The present invention relates generally to a hardware control system and, more particularly, to a hardware control system for a medical imaging device to allow hardware control software and medical imaging applications to be independent.
When a substance such as human tissue is subjected to a uniform magnetic field (polarizing field B0), the individual magnetic moments of the spins in the tissue attempt to align with this polarizing field, but precess about it in random order at their characteristic Larmor frequency. If the substance, or tissue, is subjected to a magnetic field (excitation field B1) which is in the x-y plane and which is near the Larmor frequency, the net aligned moment, or “longitudinal magnetization”, MZ, may be rotated, or “tipped”, into the x-y plane to produce a net transverse magnetic moment Mt. A signal is emitted by the excited spins after the excitation signal B1 is terminated and this signal may be received and processed to form an image.
When utilizing these signals to produce images, magnetic field gradients (Gx Gy and Gz) are employed. Typically, the region to be imaged is scanned by a sequence of measurement cycles in which these gradients vary according to the particular localization method being used. The resulting set of received NMR signals are digitized and processed to reconstruct the image using one of many well known reconstruction techniques.
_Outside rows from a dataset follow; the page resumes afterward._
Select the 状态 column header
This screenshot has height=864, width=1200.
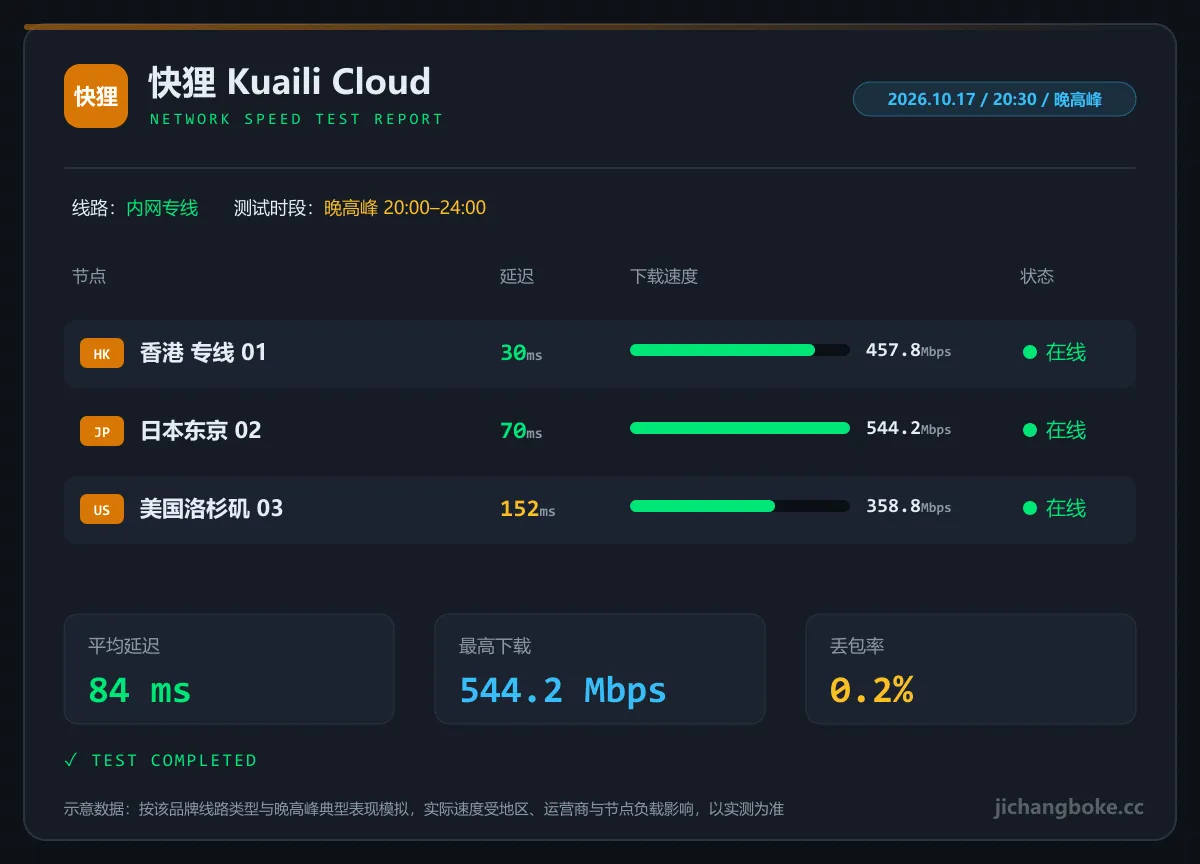point(1037,276)
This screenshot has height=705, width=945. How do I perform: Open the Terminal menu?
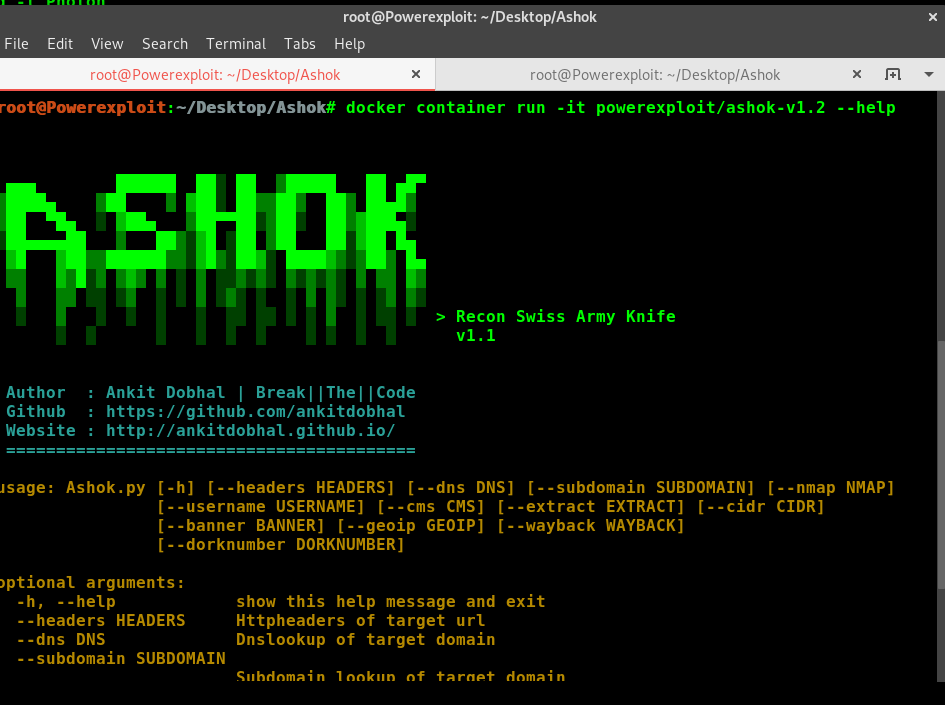point(235,44)

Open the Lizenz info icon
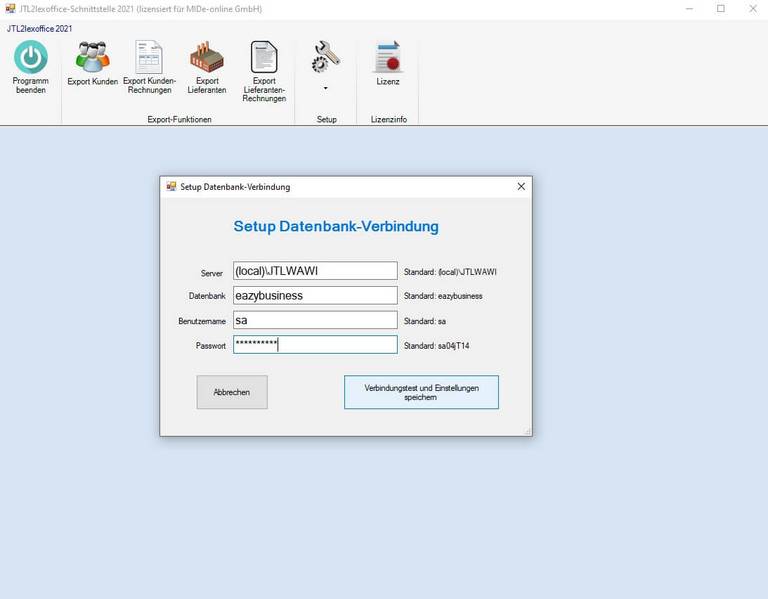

To implement these procedures a complex system of hardware and software is employed. Typically, the software applications used include batch applications and programs written to be processed individually and sequentially. In such a system, the software, both on the application level and the system level, is tailored specifically for a given hardware configuration. As such, a significant modification to the hardware of the system or to a desired application requires a revision of most, if not all, of the software. Furthermore, only the manufacturer is typically capable of this type of revision because only the manufacturer has a sufficient understanding of and access to the software to properly revise the software. This is particularly applicable to medical devices which must comply with federal regulations and standards.
For example, it is often desirable to update a medical imaging system by modifying the programmable pulse sequence. This is typically achieved by editing the source code of the software because the source code allows concise manipulation of variables and the greatest overall flexibility. However, as stated above, it is generally only the manufacturer that has access and is qualified to edit the source code. This can result in a costly and arduous updating process that may result in substantial downtime of the system.
It is generally known that the medical imaging field has been experiencing rapid growth, development and transition. This unprecedented growth adds to the difficulty of developing and improving medical imaging software and hardware to keep pace with the demands of physicians, technicians, and patients. Simply, the advances in technology have led consumers to demand the addition of new developments and improvements to existing medical imaging systems. In order to meet this demand, it is necessary to make such improvements more feasible by lowering the interdependence between medical imaging software and hardware.
The use of object-oriented programming is a step toward separating medical imaging software from hardware. Applications built with object-oriented programming are developed in a block-by-block or “object-by-object” fashion. An “object” is generally considered a programming component that can be used to build arrangements of variables and operations therein. These arrangements can be logically grouped onto “structures” or “classes.” Each “class” can be designed to perform a specific operation or operations on data passed to it by another class.
Also, the advent of hardware independent programming languages has enabled the separation of applications from specific operating systems or system software and the hardware controlled by the operating system. Accordingly, medical imaging systems have used the object oriented, hardware independent, programming language Java or similar hardware independent languages for application development. In a medical imaging system these applications reside on an operator console and are selected by a user. By using the Java programming language or a similar hardware independent language, applications may be developed without regard to the operator console hardware or operator console operating system. This division between the operator console and the application is possible using the Java programming language because the Java programming language is compiled into machine independent bytecode class files. Following compilation, the operator console is able to execute the compiled code written in the Java programming language by executing a virtual machine. The virtual machine provides the “bridge” between the machine independent byte code classes and the machine dependent instructions that must be given to cause the operator console to operate according to the application. This division between applications and the operator console operating system allows hardware changes to be made to the operator console with little or no modifications required in the application software. Thus, maximum portability is achieved with respect to application software since the application can operate regardless of the operating system or hardware.
While Java and similar programming languages have provided a means of developing portable applications, such languages cannot be used to develop software for system hardware control because it is necessary to use a programming language capable of direct communication with and control of system hardware. Other object oriented programming languages capable of facilitating real-time control of hardware, such as C++ and others, provide a structured syntax as well as linkers and compliers suitable to implement medical imaging system software for hardware control. However, while this tie between system hardware and system software provides real-time control of hardware, it lacks the ability to make changes to system hardware without requiring corresponding changes to system software.
Therefore, it would be desirable to have a system and method capable of allowing a wide variety of system hardware configurations and applications without requiring system wide or source code updates of the system hardware control software. The system should provide default measures for hardware interaction by an application, allow for new hardware to be added to the system without changing the application and allow a developer to access hardware information for improved maintenance.